Five independent financial education charities have warned that the new GCSE Specification for Citizenship Studies will be inadequate in delivering effective financial education.
In a letter to the Schools Minister, Nick Gibb, the Charities urged the Department for Education to reconsider and widen the scope of the financial education provision to be included under the proposals.
Despite schools receiving a clear mandate to include financial education within their citizenship programmes from September 2014, the post-consultation specification for GCSE Citizenship Studies will only require students to learn about how public money is raised and spent, with little, or no provision given to key concepts such as personal income and expenditure, savings and pensions and personal debt.
In the letter, the charities also warn that the specification will hinder the national curriculum for Citizenship’s stated aim to ensure pupils are equipped “to enable them to manage their money on a day-to-day basis, and plan for future financial needs”.

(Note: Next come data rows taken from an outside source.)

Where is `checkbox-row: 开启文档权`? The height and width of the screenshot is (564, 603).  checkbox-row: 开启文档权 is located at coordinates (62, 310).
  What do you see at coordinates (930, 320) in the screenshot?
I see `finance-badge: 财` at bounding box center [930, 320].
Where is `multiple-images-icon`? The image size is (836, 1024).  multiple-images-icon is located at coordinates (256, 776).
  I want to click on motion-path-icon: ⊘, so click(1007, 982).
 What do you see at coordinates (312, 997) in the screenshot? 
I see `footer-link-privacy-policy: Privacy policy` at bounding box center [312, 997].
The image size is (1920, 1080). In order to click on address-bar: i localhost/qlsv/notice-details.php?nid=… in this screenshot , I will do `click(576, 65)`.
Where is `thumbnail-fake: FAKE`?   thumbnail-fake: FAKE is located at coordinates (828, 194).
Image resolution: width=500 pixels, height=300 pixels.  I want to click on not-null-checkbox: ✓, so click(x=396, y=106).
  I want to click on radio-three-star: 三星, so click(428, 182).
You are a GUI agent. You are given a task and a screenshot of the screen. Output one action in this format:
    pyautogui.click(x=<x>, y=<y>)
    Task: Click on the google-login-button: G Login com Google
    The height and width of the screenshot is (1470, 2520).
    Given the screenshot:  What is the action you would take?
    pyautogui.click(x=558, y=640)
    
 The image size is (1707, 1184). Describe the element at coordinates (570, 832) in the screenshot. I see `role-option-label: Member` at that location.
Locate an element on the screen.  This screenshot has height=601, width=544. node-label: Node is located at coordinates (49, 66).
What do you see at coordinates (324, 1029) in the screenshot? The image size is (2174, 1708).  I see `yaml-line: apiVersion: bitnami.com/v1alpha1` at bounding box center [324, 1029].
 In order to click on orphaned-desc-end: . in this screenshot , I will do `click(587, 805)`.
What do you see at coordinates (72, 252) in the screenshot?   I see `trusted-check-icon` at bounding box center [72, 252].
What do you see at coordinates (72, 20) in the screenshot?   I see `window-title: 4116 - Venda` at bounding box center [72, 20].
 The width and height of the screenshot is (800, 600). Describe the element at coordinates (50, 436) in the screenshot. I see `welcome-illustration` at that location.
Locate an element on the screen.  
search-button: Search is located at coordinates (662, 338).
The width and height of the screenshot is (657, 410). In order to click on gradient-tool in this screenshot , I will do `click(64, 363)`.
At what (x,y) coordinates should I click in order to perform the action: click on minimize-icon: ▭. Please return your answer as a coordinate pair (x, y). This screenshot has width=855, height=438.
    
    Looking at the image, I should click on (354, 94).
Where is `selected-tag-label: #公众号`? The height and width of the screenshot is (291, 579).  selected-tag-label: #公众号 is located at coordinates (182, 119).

Alison Pask, Vice Principal of ifs University College – one of the charities to sign the letter – said:
“While we welcome the decision to include financial education in the national curriculum, it will ultimately be meaningless if the specification on how it is taught is insufficient. We urge the Department to heed our organisations’ input and widen the scope of its parameters to include key concepts which are applicable and appropriate to students’ day-to-day lives.
“Financial education is a key life skill that is vital to ensuring young people grow up as confident and competent citizens, avoiding the pitfalls that are evident all around in our economy.”
The five signatories to the letter are MyBnk; The Money Charity; the National Skills Academy for Financial Services; ifs University College and pfeg.